Welcome to 2022, a new year with new possibilities. However, it is also year three of the COVID-19 pandemic.


Ontarians have been through a lot in the last couple of years. That is why I have a recommendation for politicians and high-ranking health staff. Don’t talk about the end of the pandemic or ‘defeating COVID-19’ until we actually do it.


The changing landscape of health measures can be equated to a roller coaster ride in the last couple of years. At times, high levels of cases have been reported, leading to stricter gathering limits, the temporary closure of certain businesses and other health-related measures.

Then, when cases start to lower, and governments have eased these measures, the conversation always seems to start about the apparent ‘light at the end of the tunnel.’ But then the pandemic continues to follow this up and down trend of health-related measures.


I think hope is an important thing, but it has to be used at the right time. If you get people’s hopes up too many times, only to have them dashed again and again, people will eventually believe less and less this pandemic can be defeated and possibly tune you out entirely.
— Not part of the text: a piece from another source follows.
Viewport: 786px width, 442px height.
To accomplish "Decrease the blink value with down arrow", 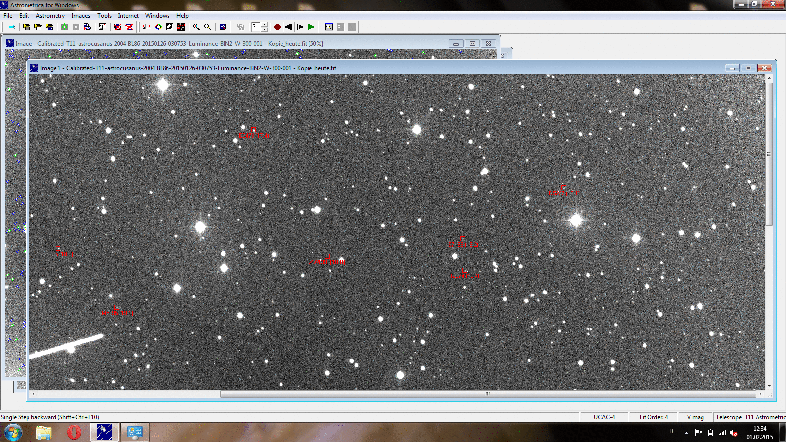I will click(x=264, y=29).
It can be confusing enough for people to try to keep up with the ever-changing rules and regulations, but to be told we’re nearing the end of this pandemic, only to have new measures added later, it adds to everyone’s confusion.


Right now, caution is most important, not just for people to exercise in their day-to-day lives, in order to stay safe, but also for COVID-19 messaging. It’s best to be absolutely sure before talking about the near future.


Now, to be clear, I’m not saying don’t talk about anything pandemic-related. I think it’s important to share information about where we are in this pandemic and what the plans are moving forward. My point here is to caution against giving people hope too early or possibly giving false hope. Yes, I believe this pandemic can be defeated eventually. But until we know for sure the battle is won, it might be best to hold off on declaring it over, nearly over, or talking about any light at the end of the tunnel.